Ebola Returns to Liberia

Less than two months after Liberia was declared Ebola-free by the World Health Organization, the virus is back in the country.

Over the weekend, a 17-year-old boy died in a small town outside the Liberian capital of Monrovia. His family had the burial team swab his body to test for the virus. The tests came back positive, as did a blood test taken by an Ebola response team on Tuesday. According to The Times, a clinic initially diagnosed the boy with malaria, which has similar symptoms to the early stages of Ebola.
Agence France-Presse reports that two more patients have tested positive for the disease, and according to the WHO’s latest situation report, health authorities have identified 102 people who were in contact with the boy, a number that is “expected to increase as investigations continue.”

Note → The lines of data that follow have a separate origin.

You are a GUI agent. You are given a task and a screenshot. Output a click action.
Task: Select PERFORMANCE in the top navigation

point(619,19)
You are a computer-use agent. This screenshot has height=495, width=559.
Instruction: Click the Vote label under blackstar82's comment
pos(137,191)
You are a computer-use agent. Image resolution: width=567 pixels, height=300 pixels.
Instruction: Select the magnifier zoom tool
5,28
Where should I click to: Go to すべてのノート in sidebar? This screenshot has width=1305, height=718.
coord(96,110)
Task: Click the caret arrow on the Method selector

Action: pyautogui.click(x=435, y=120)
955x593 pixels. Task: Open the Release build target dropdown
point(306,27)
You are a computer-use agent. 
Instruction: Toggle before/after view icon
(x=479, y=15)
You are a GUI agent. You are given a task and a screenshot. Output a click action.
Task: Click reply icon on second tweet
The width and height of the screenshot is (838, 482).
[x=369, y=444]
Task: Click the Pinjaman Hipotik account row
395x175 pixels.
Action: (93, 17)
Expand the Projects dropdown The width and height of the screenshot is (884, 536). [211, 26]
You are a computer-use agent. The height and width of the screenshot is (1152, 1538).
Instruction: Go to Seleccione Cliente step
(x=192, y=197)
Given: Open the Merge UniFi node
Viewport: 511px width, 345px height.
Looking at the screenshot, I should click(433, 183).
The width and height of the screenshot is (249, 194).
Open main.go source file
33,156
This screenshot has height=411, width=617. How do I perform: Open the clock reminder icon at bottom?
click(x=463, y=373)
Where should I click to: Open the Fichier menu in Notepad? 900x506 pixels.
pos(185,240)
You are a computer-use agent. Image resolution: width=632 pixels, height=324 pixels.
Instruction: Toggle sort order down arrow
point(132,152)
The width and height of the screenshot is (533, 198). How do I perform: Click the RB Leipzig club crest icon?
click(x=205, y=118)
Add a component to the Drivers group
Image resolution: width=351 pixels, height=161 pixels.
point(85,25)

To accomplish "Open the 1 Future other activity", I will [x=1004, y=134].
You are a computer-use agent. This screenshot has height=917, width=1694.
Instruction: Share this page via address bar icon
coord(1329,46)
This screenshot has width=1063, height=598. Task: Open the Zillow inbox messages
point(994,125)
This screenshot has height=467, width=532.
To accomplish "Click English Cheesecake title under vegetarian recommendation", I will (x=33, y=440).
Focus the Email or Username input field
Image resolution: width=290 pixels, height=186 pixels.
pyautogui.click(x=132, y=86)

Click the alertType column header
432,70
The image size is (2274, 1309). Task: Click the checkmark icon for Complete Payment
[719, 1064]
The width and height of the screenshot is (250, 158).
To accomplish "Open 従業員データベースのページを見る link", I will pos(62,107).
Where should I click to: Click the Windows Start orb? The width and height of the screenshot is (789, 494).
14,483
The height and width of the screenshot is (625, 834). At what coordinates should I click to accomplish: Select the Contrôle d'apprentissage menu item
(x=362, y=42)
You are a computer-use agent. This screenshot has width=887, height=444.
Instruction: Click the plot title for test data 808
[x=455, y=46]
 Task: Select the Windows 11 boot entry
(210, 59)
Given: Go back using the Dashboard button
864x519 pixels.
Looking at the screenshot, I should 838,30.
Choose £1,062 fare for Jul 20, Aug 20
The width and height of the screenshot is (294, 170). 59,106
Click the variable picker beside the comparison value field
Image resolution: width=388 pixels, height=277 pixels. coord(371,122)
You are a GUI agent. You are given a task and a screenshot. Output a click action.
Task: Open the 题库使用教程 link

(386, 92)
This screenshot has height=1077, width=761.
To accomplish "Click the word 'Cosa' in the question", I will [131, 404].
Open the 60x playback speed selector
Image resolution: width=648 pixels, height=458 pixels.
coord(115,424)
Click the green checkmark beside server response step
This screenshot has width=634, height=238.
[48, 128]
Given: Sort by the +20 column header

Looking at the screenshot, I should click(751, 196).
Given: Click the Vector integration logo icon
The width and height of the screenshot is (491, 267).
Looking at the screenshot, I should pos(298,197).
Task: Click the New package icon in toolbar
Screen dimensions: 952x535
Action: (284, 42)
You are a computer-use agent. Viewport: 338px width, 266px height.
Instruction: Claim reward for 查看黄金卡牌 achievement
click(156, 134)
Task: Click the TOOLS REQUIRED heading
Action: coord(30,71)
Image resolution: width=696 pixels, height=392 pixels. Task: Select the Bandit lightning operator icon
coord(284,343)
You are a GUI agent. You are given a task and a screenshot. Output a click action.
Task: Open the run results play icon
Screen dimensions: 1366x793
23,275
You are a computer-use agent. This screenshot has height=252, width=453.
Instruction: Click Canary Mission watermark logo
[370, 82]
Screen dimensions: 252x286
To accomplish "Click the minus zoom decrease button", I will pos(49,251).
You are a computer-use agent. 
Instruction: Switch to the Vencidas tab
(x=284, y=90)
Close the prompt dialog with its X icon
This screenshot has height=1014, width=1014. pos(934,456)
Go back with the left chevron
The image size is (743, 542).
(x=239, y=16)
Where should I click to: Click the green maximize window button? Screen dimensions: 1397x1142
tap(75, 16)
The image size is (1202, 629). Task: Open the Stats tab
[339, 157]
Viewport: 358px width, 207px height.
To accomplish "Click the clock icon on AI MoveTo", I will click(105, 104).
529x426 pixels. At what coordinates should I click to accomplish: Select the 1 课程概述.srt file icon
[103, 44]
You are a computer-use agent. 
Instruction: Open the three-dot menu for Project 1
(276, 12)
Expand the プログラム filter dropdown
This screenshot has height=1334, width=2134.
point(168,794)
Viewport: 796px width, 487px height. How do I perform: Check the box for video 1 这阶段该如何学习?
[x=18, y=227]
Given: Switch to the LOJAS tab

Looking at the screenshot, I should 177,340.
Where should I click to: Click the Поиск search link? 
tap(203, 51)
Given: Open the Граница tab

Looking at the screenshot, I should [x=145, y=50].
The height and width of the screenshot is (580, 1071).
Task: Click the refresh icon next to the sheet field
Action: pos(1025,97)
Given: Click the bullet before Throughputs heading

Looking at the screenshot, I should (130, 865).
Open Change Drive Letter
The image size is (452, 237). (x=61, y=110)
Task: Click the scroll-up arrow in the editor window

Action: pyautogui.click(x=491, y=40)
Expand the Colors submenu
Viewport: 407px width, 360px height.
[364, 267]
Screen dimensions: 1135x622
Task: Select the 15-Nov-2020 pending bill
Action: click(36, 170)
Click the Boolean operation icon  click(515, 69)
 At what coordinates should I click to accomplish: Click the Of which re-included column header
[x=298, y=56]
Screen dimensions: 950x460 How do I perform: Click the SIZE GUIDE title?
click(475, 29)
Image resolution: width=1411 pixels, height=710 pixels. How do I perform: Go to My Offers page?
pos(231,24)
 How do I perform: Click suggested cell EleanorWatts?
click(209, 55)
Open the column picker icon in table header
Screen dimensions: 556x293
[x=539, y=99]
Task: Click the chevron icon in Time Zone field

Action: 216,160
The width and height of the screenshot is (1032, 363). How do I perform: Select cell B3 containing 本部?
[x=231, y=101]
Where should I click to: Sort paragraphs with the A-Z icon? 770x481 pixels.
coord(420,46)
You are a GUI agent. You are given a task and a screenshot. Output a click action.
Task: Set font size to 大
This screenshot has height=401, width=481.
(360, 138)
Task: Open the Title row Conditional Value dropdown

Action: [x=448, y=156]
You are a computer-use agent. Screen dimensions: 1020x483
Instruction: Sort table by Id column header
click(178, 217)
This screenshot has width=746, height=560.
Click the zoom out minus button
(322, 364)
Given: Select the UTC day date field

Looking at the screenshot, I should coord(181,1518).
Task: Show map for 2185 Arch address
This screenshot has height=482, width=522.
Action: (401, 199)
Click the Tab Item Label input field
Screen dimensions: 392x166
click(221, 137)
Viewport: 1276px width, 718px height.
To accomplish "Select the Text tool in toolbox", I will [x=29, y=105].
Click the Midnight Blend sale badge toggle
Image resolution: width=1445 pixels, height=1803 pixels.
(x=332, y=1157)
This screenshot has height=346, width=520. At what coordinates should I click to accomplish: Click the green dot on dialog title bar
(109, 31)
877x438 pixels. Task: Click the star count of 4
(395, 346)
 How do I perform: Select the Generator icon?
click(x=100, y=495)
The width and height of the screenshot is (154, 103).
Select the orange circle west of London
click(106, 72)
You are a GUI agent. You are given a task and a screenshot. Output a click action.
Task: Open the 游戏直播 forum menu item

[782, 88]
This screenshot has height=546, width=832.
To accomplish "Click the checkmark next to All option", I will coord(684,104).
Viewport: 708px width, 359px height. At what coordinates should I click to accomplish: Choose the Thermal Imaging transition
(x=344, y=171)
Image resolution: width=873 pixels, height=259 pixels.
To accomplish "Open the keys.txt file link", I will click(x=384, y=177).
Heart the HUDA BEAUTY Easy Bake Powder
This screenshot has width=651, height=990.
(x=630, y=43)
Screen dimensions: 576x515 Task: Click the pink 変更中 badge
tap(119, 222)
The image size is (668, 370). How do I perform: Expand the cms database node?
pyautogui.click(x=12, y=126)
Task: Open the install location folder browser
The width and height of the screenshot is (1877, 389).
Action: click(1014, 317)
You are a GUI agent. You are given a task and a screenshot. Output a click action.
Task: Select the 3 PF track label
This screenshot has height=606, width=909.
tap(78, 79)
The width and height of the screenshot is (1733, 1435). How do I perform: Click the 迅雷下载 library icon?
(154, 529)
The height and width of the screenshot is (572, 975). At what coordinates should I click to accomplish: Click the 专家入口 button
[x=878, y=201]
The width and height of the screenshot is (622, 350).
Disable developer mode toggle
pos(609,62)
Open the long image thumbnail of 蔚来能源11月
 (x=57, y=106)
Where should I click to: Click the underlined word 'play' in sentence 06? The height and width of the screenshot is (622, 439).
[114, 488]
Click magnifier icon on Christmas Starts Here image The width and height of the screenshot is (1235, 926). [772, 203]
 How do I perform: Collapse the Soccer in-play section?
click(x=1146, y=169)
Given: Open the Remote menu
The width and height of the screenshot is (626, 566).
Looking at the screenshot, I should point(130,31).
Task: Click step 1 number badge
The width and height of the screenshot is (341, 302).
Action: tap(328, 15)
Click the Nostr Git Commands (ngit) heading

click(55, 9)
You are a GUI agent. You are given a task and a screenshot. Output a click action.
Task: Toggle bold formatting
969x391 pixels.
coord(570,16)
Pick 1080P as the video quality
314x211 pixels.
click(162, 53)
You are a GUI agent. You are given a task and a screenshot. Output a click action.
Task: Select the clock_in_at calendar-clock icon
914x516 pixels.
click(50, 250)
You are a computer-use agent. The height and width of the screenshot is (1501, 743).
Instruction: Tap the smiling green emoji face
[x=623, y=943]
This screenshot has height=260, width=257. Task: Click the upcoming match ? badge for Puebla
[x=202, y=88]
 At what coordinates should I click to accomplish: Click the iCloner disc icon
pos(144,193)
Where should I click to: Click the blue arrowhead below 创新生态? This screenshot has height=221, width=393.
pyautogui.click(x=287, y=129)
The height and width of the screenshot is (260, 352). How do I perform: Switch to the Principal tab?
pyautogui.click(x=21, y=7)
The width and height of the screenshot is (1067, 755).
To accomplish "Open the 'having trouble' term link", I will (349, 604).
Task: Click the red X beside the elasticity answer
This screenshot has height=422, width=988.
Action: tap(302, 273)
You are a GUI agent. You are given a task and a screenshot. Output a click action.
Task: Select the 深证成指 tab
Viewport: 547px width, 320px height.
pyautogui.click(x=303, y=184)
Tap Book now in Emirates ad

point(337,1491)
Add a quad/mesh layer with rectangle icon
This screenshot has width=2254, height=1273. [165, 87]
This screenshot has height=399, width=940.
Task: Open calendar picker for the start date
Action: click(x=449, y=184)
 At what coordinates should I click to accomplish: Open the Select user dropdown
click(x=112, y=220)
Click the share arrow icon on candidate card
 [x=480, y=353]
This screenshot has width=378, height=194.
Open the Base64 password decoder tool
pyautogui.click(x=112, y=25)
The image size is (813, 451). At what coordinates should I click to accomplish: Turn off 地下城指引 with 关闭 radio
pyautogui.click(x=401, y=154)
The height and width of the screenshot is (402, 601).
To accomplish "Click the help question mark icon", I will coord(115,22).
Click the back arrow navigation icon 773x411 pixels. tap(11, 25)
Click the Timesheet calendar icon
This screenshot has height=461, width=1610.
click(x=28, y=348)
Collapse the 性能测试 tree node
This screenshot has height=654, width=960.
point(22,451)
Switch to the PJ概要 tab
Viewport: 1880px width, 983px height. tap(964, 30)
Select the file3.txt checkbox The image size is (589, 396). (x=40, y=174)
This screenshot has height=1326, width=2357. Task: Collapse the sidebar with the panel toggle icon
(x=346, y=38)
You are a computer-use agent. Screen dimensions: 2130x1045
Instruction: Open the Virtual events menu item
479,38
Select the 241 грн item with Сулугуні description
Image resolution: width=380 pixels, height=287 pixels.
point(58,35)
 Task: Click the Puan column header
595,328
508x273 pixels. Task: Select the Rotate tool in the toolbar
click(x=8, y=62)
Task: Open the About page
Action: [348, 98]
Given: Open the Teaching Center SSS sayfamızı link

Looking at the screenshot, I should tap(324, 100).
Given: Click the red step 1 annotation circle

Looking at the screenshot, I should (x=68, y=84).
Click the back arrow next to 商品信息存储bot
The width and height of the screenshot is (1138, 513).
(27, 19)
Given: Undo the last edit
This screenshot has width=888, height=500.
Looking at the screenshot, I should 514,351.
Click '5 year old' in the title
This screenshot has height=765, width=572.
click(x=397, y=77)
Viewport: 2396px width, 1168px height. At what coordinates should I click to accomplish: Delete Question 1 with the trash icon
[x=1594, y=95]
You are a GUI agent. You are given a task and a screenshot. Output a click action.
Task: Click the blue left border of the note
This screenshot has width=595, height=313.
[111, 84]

Even when the outbreak fizzled out in Liberia, neighboring Guinea and Sierra Leone have continued to see 20 to 27 cases a week since late May, according to the WHO. There have been more than 11,000 total deaths from the outbreak since it began in March 2014.
Right now it’s unclear how the boy got infected—he reportedly had not been to Guinea or Sierra Leone, nor is he thought to have been in contact with anyone visiting from those countries, making it all the more mysterious how the virus found a foothold again in Liberia.
The Centers for Disease Control and Prevention said in a statement that the agency is “on the ground with the Liberia Ministry of Health and others working to understand the origin of the reported case of Ebola and stopping spread to others.”